The approximation will be a little better for large sample sizes than small ones. But you’ll see that some variables are a much better match than others. The variables that match the best tend to have distributions that are pretty symmetric. (You can check the show-density box to see a depiction of the distribution.)

At the very end of the response-variable list you’ll find variables labelled idealized normal and idealized uniform. These aren’t part of the NHANES data: they are random numbers generated on the computer to match a normal and uniform distribution respectively. By turning up the sample size, you’ll see how good the correspondence between coverage range and the standard deviation ruler can be.

The precision of stats

When you calculate a statistic, it’s helpful to know how precisely you know that quantity. In this center-and-spread app you have the mean, median, and standard deviation. Check the “show 95% confidence intervals” box to show the precision of any of the stats that are being displayed. (Probably you want to do one at a time to keep things from getting too busy.) The particular measure of precision being shown is the 95% confidence interval.

In this lesson, the main point is to show that the length of the confidence interval depends strongly on the sample size n. Compare the length of the confidence interval for n of 50 and 200, 200 and 1000, 500 and 2000, and so on. Since the length of the confidence interval scales with \(1/\sqrt{n}\), the n = 50 interval should be about twice as long as the n=200 interval.
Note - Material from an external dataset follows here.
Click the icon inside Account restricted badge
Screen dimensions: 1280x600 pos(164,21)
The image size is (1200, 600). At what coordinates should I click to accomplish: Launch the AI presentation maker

Remind students that a standard deviation is a nice measure of how far a data point is from the mean. The confidence interval isn’t about an individual data point, but about a statistic calculated from n data points. We’ll use the confidence interval also as a kind of ruler, but instead of measuring the distance between data points it measures a kind of “plausibility distance” between statistics calculated on two groups. If the plausibility distance is small, we don’t have any good reason to believe that the two groups are different in terms of the statistic.